Palm.
To have something in the palm of your hand means you have complete control over it. Seems like an Idealic statement. How can you have true control over anything? At school at the moment we're learning about Private and Mixed goods. The difference being that mixed goods have an externality an unexpected event cause by the consumption of the mixed good. Life is a mixed good. Everything we do effects everything else. Have you seen the movie the Butterfly Effect? Its where the main character can focus his energy and go back to a moment in his life where he "blacked out" and relive these moments and change the events that happened. In each situation he changes he ends up in a new situation. New friends, the girl he likes is with someone else, or with him. He's friends with the massive goth kid or they've never even met.
Perhaps the externalities we cause arent as massive, changing what we do at one paticular moment shouldn't change the outcomes now should they?
It does make you think though, what if at that moment? What if I had been smarter? Better? Braver? The regrets of the things you should've, could've done.
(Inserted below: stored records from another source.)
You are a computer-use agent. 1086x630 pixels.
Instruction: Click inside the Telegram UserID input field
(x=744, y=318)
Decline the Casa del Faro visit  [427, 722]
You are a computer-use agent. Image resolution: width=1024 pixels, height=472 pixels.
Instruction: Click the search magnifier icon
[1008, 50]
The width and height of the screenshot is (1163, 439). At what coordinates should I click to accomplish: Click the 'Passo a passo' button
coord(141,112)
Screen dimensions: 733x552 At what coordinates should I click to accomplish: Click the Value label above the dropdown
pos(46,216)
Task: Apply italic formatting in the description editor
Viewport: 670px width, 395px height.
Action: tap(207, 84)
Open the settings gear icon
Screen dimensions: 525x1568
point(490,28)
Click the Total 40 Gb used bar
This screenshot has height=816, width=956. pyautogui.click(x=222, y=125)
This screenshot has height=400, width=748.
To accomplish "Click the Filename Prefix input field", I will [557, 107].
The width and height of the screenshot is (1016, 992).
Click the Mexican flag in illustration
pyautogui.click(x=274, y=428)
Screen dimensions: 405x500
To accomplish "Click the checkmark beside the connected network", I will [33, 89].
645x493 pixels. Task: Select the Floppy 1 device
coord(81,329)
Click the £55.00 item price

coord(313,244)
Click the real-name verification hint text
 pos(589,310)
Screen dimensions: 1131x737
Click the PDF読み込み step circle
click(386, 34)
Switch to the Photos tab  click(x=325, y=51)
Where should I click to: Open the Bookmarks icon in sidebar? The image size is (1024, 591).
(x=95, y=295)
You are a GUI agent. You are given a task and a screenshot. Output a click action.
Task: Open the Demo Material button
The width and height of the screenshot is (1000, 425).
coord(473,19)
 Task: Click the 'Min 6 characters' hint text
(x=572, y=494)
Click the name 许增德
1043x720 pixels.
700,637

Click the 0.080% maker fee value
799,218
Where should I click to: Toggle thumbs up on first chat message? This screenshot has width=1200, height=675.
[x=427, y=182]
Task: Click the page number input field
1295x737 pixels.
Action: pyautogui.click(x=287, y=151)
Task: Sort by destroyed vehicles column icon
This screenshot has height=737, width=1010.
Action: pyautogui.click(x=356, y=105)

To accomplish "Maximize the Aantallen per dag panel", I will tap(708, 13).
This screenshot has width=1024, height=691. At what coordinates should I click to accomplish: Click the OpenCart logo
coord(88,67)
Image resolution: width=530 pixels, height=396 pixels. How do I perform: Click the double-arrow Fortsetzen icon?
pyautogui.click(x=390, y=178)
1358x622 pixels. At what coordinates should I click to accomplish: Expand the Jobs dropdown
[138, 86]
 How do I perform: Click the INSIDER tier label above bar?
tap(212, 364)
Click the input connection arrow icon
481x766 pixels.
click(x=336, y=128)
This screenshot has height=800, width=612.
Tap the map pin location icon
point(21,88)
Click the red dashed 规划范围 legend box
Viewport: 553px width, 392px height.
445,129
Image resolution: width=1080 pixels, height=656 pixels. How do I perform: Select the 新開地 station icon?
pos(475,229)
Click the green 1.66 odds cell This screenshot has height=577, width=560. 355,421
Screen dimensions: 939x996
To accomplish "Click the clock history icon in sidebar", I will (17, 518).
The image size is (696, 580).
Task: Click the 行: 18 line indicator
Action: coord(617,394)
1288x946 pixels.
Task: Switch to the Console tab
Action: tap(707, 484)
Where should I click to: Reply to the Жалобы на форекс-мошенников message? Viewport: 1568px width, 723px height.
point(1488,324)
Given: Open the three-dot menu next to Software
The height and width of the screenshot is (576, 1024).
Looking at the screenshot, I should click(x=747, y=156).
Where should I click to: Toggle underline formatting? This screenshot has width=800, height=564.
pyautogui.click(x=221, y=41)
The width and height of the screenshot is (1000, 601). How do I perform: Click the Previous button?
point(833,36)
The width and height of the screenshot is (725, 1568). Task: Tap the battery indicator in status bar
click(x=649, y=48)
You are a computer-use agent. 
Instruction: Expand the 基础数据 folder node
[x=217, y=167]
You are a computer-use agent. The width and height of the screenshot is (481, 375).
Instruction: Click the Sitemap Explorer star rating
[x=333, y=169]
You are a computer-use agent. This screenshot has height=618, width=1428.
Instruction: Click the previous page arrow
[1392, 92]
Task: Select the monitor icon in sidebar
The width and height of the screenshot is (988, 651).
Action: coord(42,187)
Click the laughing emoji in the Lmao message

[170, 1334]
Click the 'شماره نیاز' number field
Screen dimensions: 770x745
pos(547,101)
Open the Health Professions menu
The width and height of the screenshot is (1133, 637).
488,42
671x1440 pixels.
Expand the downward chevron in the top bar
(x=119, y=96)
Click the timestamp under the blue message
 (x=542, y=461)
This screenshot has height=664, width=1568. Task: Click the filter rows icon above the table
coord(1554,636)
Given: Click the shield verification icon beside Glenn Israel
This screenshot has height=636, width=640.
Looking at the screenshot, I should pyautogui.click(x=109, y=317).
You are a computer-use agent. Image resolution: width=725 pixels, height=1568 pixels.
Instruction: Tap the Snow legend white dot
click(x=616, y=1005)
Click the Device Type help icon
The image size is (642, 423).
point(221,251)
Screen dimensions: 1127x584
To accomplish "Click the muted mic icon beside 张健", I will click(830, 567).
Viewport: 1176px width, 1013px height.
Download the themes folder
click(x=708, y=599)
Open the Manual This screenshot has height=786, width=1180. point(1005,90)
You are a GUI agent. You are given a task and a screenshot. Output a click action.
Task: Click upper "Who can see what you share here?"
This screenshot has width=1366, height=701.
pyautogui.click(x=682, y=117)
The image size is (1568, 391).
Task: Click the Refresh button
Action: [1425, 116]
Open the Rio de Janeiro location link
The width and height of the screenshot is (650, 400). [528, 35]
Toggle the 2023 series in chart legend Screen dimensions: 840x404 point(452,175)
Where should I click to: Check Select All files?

For me the moment I always think about is when I was in my 3rd year at school. Room 11. My teacher Mrs Lawn came up to me at lunch and asked me if I wanted to be in the play for end of year assembly. After a brief thought I declined. My then bestfriend was asked and he did the part. You could maybe say I palmed the part off to him. :P (Extra points for getting another phrase related to palms right?). He's now a bit of a drama buff, a musician, happy to get infront of a crowd and address them. I'm not saying this one experience made him what he is today. It certainly helped. What if I rather than declining Mrs Lawn had been brave enough to say yes? What if I'd had that part. How would it have changed me? Would I be braver? Less shy? Would that experience at such a young stage of life turned me into an ultimately more extroverted person?
I don't know if it would. I do know that if I knew what I knew know about life and experiences I have had. I would have said yes. If I had a time machine I would tell little 9yr old me to do it. Be brave do the play.
Perhaps then it would mean that I had more control over life in the palm of my hand? Simply because it would change the space of my mind. Of course dwelling on the past living with regrets is stupid. "If we hold on to the past then we cannot fully embrace the present" Is a phrase I recently heard. Its so simple yet so amazingly true. The same could be said about worrying about the future. Or holding on to the what ifs. I think of all the times I have spent hours dreaming of what could have happened. The what ifs. I've wasted so much time on the what ifs. Its a bad habit I'm working on breaking. Need to start on the what do I do RIGHT NOW. Then rather than sitting staring at space perhaps I should be studying, or atleast doing the homework I never do. Who knows!
Ok this post seems a bit of a shambles now. . . Nevermind! Happy Theme thursday!